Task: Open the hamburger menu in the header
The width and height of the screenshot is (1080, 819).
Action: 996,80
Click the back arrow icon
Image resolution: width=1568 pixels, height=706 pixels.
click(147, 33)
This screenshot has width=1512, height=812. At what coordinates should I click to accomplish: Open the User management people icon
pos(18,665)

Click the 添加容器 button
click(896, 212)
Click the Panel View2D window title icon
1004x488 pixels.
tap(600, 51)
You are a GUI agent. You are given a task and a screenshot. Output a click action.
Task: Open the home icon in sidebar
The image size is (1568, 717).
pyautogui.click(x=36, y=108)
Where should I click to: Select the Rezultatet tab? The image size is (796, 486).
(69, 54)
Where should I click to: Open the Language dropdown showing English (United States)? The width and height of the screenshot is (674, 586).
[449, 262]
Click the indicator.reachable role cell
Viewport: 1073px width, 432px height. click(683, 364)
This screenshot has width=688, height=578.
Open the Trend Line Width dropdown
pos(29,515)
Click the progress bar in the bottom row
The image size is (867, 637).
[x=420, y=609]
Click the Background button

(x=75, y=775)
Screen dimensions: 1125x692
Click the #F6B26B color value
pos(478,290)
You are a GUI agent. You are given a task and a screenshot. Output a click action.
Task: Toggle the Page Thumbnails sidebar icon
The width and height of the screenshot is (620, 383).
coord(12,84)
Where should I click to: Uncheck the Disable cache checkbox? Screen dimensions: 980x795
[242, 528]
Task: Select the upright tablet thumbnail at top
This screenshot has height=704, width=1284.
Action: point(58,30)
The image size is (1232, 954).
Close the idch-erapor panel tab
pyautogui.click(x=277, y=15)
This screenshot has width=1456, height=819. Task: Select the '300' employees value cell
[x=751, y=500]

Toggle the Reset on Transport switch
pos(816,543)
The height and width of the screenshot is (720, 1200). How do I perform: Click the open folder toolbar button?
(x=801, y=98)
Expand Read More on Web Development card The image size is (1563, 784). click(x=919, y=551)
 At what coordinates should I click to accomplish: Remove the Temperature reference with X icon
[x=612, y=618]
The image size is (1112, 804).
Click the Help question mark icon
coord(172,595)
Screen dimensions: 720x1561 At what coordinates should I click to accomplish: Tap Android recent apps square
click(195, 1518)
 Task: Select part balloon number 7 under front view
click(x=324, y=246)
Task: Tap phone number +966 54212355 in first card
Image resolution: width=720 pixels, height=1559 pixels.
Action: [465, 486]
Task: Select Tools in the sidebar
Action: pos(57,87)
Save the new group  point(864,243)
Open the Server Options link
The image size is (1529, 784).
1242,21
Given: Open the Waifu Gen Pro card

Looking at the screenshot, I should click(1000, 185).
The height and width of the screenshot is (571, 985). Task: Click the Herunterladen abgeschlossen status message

○ ○ ○ ○ ○

WORK REQUEST
Nothing should be omitted or altered. Retype the records exactly.

RESPONSE
Task: Open the hamburger menu in the header
The width and height of the screenshot is (1080, 819).
Action: 996,80
Click the back arrow icon
Image resolution: width=1568 pixels, height=706 pixels.
click(147, 33)
This screenshot has width=1512, height=812. At what coordinates should I click to accomplish: Open the User management people icon
pos(18,665)

Click the 添加容器 button
click(896, 212)
Click the Panel View2D window title icon
1004x488 pixels.
tap(600, 51)
You are a GUI agent. You are given a task and a screenshot. Output a click action.
Task: Open the home icon in sidebar
The image size is (1568, 717).
pyautogui.click(x=36, y=108)
Where should I click to: Select the Rezultatet tab? The image size is (796, 486).
(69, 54)
Where should I click to: Open the Language dropdown showing English (United States)? The width and height of the screenshot is (674, 586).
[449, 262]
Click the indicator.reachable role cell
Viewport: 1073px width, 432px height. click(683, 364)
This screenshot has width=688, height=578.
Open the Trend Line Width dropdown
pos(29,515)
Click the progress bar in the bottom row
The image size is (867, 637).
[x=420, y=609]
Click the Background button

(x=75, y=775)
Screen dimensions: 1125x692
Click the #F6B26B color value
pos(478,290)
You are a GUI agent. You are given a task and a screenshot. Output a click action.
Task: Toggle the Page Thumbnails sidebar icon
The width and height of the screenshot is (620, 383).
coord(12,84)
Where should I click to: Uncheck the Disable cache checkbox? Screen dimensions: 980x795
[242, 528]
Task: Select the upright tablet thumbnail at top
This screenshot has height=704, width=1284.
Action: point(58,30)
The image size is (1232, 954).
Close the idch-erapor panel tab
pyautogui.click(x=277, y=15)
This screenshot has width=1456, height=819. Task: Select the '300' employees value cell
[x=751, y=500]

Toggle the Reset on Transport switch
pos(816,543)
The height and width of the screenshot is (720, 1200). How do I perform: Click the open folder toolbar button?
(x=801, y=98)
Expand Read More on Web Development card The image size is (1563, 784). click(x=919, y=551)
 At what coordinates should I click to accomplish: Remove the Temperature reference with X icon
[x=612, y=618]
The image size is (1112, 804).
Click the Help question mark icon
coord(172,595)
Screen dimensions: 720x1561 At what coordinates should I click to accomplish: Tap Android recent apps square
click(195, 1518)
 Task: Select part balloon number 7 under front view
click(x=324, y=246)
Task: Tap phone number +966 54212355 in first card
Image resolution: width=720 pixels, height=1559 pixels.
Action: [465, 486]
Task: Select Tools in the sidebar
Action: pos(57,87)
Save the new group  point(864,243)
Open the Server Options link
The image size is (1529, 784).
1242,21
Given: Open the Waifu Gen Pro card

Looking at the screenshot, I should click(1000, 185).
The height and width of the screenshot is (571, 985). Task: Click the Herunterladen abgeschlossen status message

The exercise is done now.